_ENTRIES SUPPLIED_
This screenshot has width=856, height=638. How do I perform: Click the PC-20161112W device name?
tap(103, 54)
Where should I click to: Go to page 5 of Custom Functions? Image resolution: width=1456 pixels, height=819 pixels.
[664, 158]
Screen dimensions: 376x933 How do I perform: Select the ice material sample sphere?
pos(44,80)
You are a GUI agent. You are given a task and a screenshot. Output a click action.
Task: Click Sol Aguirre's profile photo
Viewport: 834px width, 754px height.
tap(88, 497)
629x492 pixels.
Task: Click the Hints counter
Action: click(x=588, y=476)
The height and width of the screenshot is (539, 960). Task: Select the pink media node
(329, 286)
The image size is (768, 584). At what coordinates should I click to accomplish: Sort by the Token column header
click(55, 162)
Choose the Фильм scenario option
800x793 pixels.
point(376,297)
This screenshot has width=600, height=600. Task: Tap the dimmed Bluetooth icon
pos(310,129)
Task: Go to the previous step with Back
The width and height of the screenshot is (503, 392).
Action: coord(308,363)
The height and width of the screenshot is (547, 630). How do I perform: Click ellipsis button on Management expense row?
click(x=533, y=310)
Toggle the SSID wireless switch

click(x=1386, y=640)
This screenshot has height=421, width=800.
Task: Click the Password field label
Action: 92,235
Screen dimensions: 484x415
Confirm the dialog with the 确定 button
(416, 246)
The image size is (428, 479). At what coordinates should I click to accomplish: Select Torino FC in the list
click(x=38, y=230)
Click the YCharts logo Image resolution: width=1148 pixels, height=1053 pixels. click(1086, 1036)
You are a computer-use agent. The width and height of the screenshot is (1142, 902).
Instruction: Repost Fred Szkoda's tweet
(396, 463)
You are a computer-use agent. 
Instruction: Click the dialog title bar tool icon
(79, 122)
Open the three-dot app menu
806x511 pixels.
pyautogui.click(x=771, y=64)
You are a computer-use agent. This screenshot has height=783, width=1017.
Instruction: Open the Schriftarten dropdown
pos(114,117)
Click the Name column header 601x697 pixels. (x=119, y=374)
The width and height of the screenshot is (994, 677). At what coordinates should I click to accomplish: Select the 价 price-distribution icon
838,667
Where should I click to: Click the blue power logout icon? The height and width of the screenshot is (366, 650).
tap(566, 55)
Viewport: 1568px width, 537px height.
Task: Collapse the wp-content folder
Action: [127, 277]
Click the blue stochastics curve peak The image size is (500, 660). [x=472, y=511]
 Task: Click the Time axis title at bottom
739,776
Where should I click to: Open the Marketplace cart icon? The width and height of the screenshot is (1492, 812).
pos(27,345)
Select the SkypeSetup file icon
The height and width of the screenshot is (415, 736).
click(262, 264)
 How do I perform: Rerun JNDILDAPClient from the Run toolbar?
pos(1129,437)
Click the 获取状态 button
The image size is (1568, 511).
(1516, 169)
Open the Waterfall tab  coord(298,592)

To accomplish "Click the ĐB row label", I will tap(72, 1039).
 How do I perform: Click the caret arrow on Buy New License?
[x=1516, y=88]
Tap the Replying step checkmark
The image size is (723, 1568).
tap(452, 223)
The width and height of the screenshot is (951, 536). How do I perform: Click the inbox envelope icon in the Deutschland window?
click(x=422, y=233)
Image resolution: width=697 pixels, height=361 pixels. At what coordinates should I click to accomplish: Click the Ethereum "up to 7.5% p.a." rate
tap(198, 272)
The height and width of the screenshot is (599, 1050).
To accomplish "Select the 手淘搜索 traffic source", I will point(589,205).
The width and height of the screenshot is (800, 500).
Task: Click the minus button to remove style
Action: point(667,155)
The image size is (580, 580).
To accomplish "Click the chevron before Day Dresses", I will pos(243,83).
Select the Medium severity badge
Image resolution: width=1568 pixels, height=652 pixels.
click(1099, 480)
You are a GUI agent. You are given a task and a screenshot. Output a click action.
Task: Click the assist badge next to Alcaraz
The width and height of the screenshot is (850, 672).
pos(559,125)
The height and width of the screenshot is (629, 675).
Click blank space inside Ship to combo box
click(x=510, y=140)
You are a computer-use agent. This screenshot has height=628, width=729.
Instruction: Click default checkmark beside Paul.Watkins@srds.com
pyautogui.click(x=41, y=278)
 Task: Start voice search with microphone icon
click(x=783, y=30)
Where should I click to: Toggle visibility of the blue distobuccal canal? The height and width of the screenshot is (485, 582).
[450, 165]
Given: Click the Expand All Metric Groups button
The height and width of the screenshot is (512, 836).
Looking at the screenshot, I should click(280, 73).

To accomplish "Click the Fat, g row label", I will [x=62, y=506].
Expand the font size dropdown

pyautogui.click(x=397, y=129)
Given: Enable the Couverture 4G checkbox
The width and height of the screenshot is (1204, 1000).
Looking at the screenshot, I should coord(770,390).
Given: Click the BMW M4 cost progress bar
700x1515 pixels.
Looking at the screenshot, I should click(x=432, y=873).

_ABOUT THIS TASK_
What's needed is every line of the listing, transcribed word for word.

_YOUR RESPONSE_
This screenshot has width=856, height=638. How do I perform: Click the PC-20161112W device name?
tap(103, 54)
Where should I click to: Go to page 5 of Custom Functions? Image resolution: width=1456 pixels, height=819 pixels.
[664, 158]
Screen dimensions: 376x933 How do I perform: Select the ice material sample sphere?
pos(44,80)
You are a GUI agent. You are given a task and a screenshot. Output a click action.
Task: Click Sol Aguirre's profile photo
Viewport: 834px width, 754px height.
tap(88, 497)
629x492 pixels.
Task: Click the Hints counter
Action: click(x=588, y=476)
The height and width of the screenshot is (539, 960). Task: Select the pink media node
(329, 286)
The image size is (768, 584). At what coordinates should I click to accomplish: Sort by the Token column header
click(55, 162)
Choose the Фильм scenario option
800x793 pixels.
point(376,297)
This screenshot has width=600, height=600. Task: Tap the dimmed Bluetooth icon
pos(310,129)
Task: Go to the previous step with Back
The width and height of the screenshot is (503, 392).
Action: coord(308,363)
The height and width of the screenshot is (547, 630). How do I perform: Click ellipsis button on Management expense row?
click(x=533, y=310)
Toggle the SSID wireless switch

click(x=1386, y=640)
This screenshot has height=421, width=800.
Task: Click the Password field label
Action: 92,235
Screen dimensions: 484x415
Confirm the dialog with the 确定 button
(416, 246)
The image size is (428, 479). At what coordinates should I click to accomplish: Select Torino FC in the list
click(x=38, y=230)
Click the YCharts logo Image resolution: width=1148 pixels, height=1053 pixels. click(1086, 1036)
You are a computer-use agent. The width and height of the screenshot is (1142, 902).
Instruction: Repost Fred Szkoda's tweet
(396, 463)
You are a computer-use agent. 
Instruction: Click the dialog title bar tool icon
(79, 122)
Open the three-dot app menu
806x511 pixels.
pyautogui.click(x=771, y=64)
You are a computer-use agent. This screenshot has height=783, width=1017.
Instruction: Open the Schriftarten dropdown
pos(114,117)
Click the Name column header 601x697 pixels. (x=119, y=374)
The width and height of the screenshot is (994, 677). At what coordinates should I click to accomplish: Select the 价 price-distribution icon
838,667
Where should I click to: Click the blue power logout icon? The height and width of the screenshot is (366, 650).
tap(566, 55)
Viewport: 1568px width, 537px height.
Task: Collapse the wp-content folder
Action: [127, 277]
Click the blue stochastics curve peak The image size is (500, 660). [x=472, y=511]
 Task: Click the Time axis title at bottom
739,776
Where should I click to: Open the Marketplace cart icon? The width and height of the screenshot is (1492, 812).
pos(27,345)
Select the SkypeSetup file icon
The height and width of the screenshot is (415, 736).
click(262, 264)
 How do I perform: Rerun JNDILDAPClient from the Run toolbar?
pos(1129,437)
Click the 获取状态 button
The image size is (1568, 511).
(1516, 169)
Open the Waterfall tab  coord(298,592)

To accomplish "Click the ĐB row label", I will tap(72, 1039).
 How do I perform: Click the caret arrow on Buy New License?
[x=1516, y=88]
Tap the Replying step checkmark
The image size is (723, 1568).
tap(452, 223)
The width and height of the screenshot is (951, 536). How do I perform: Click the inbox envelope icon in the Deutschland window?
click(x=422, y=233)
Image resolution: width=697 pixels, height=361 pixels. At what coordinates should I click to accomplish: Click the Ethereum "up to 7.5% p.a." rate
tap(198, 272)
The height and width of the screenshot is (599, 1050).
To accomplish "Select the 手淘搜索 traffic source", I will point(589,205).
The width and height of the screenshot is (800, 500).
Task: Click the minus button to remove style
Action: point(667,155)
The image size is (580, 580).
To accomplish "Click the chevron before Day Dresses", I will pos(243,83).
Select the Medium severity badge
Image resolution: width=1568 pixels, height=652 pixels.
click(1099, 480)
You are a GUI agent. You are given a task and a screenshot. Output a click action.
Task: Click the assist badge next to Alcaraz
The width and height of the screenshot is (850, 672).
pos(559,125)
The height and width of the screenshot is (629, 675).
Click blank space inside Ship to combo box
click(x=510, y=140)
You are a computer-use agent. This screenshot has height=628, width=729.
Instruction: Click default checkmark beside Paul.Watkins@srds.com
pyautogui.click(x=41, y=278)
 Task: Start voice search with microphone icon
click(x=783, y=30)
Where should I click to: Toggle visibility of the blue distobuccal canal? The height and width of the screenshot is (485, 582).
[450, 165]
Given: Click the Expand All Metric Groups button
The height and width of the screenshot is (512, 836).
Looking at the screenshot, I should click(280, 73).

To accomplish "Click the Fat, g row label", I will [x=62, y=506].
Expand the font size dropdown

pyautogui.click(x=397, y=129)
Given: Enable the Couverture 4G checkbox
The width and height of the screenshot is (1204, 1000).
Looking at the screenshot, I should coord(770,390).
Given: Click the BMW M4 cost progress bar
700x1515 pixels.
Looking at the screenshot, I should click(x=432, y=873).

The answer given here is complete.